GRACIELA: -Yo creo que la importancia de este tipo de encuentros sobre todo, es saber que no estás sólo. Porque a veces en este tipo de tareas uno está tan metido que no se da cuenta. En nuestro caso tenemos el vivero, charlas, bichos, tareas cotidianas que llenan nuestro tiempo, pero cuando nos juntamos con otros nos damos cuenta que estamos yendo todos para el mismo lado, y no somos tan pocos. Creo que es eso, aunque también creo que deberíamos encontrar la manera de hacer un trabajo más coordinado, porque estamos desbordados.  En el encuentro cada uno disertó, planteó una problemática, una historia, una experiencia y después intercambiamos miradas y nos ayudamos con consejos. Otra parte maravillosa de este tipo de encuentros es la parte afectiva, encontrarte con amigos y con colegas es muy valioso porque te ayuda a seguir adelante.

¿Qué medidas o acciones creés que se deberían seguir cara al futuro? 
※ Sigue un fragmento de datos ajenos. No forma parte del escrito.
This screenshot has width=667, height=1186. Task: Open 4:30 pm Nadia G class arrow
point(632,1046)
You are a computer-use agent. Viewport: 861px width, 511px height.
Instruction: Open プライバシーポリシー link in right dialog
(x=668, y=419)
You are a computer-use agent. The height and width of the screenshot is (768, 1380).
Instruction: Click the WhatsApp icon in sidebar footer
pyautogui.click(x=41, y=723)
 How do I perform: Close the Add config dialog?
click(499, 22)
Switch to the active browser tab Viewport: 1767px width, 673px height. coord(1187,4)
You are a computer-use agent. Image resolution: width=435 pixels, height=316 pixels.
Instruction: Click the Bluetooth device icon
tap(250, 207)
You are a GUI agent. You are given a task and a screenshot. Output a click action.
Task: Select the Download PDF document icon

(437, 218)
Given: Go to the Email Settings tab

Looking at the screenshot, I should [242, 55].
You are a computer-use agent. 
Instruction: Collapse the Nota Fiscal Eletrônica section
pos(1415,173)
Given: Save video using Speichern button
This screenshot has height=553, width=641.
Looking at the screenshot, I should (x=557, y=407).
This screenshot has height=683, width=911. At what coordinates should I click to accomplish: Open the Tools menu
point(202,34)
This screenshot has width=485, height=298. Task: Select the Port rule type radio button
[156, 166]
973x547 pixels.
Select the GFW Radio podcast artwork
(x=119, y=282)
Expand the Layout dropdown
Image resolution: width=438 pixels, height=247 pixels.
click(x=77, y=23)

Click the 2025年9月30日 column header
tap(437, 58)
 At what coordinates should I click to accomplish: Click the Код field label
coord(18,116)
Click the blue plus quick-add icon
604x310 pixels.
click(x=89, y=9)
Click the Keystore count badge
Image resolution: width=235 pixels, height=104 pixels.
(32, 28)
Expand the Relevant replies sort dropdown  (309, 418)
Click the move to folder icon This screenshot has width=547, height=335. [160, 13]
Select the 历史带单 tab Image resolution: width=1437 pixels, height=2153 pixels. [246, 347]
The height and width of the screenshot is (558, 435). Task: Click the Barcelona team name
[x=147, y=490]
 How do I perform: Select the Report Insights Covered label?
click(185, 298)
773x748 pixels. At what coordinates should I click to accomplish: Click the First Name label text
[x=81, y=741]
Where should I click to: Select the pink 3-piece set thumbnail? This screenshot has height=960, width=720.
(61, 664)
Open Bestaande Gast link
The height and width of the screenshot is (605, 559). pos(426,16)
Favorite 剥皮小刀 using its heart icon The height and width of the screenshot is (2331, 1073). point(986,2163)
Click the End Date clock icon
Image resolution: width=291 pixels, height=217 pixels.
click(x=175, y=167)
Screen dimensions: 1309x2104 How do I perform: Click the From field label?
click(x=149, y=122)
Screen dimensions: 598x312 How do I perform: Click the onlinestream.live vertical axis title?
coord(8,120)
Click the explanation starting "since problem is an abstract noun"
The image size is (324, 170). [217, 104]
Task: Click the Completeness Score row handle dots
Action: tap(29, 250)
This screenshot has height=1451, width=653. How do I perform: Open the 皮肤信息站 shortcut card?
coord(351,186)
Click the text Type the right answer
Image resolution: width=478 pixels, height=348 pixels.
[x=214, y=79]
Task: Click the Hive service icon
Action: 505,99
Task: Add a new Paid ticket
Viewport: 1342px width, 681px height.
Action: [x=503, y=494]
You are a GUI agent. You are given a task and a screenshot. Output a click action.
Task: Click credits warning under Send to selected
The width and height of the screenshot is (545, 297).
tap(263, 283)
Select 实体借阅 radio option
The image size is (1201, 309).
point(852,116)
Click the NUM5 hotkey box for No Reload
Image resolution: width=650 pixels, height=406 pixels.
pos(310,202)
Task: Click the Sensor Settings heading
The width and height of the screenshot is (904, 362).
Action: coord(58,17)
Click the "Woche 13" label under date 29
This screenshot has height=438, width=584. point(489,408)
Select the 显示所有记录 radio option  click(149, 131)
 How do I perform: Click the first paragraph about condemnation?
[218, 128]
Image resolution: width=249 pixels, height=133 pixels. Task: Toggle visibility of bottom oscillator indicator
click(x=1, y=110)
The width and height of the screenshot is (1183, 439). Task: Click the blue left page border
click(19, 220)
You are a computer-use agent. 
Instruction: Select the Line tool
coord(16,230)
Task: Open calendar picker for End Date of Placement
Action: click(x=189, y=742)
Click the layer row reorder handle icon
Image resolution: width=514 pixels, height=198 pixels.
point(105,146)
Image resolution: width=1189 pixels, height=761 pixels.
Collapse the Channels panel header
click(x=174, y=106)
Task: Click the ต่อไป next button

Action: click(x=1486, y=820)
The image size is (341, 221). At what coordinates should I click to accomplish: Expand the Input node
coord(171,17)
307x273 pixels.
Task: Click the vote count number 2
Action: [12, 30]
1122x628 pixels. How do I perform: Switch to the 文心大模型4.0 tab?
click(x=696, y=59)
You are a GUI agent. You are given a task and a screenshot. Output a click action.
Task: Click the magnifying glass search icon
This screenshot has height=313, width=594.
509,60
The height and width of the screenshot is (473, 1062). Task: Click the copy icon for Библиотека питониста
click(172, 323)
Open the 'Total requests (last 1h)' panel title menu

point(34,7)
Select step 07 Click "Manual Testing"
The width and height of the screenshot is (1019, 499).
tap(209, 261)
GRACIELA: En este momento creo que las acciones son resistir. Es lo único que podemos hacer, es cruel, pero es la verdad. Pero ojo, resistir con alegría, resistir construyendo, porque si nosotros logramos sostenernos, cuando esto pase, que va a pasar, nos espera un mundo maravilloso. Hay que ir a la batalla felices, seguros, confiados, resistiendo; otra cosa no se puede hacer en este momento, que tiene que ser de una resistencia colectiva, de una resistencia positiva. Seguimos plantando, seguimos cuidando la fauna nativa, seguimos haciendo cosas, dando clases de educación ambiental, pero sabiendo que estamos sosteniendo esto para cuando pase la tormenta. Si todo es distopía, yo hablo de utopías, y muestro todo lo que va para adelante. Lo que no podemos hacer los ambientalistas, es regodearnos en el dolor, la frustración y la negatividad. Eso ahuyenta a los demás y dan ganas de no hacer nada, si todo está perdido para qué nos vamos a esforzar. En el encuentro de películas que armamos para el cine club de la reserva, siempre busco películas que tengan final feliz. Porque tenemos que armar algo que dé la posibilidad de construir.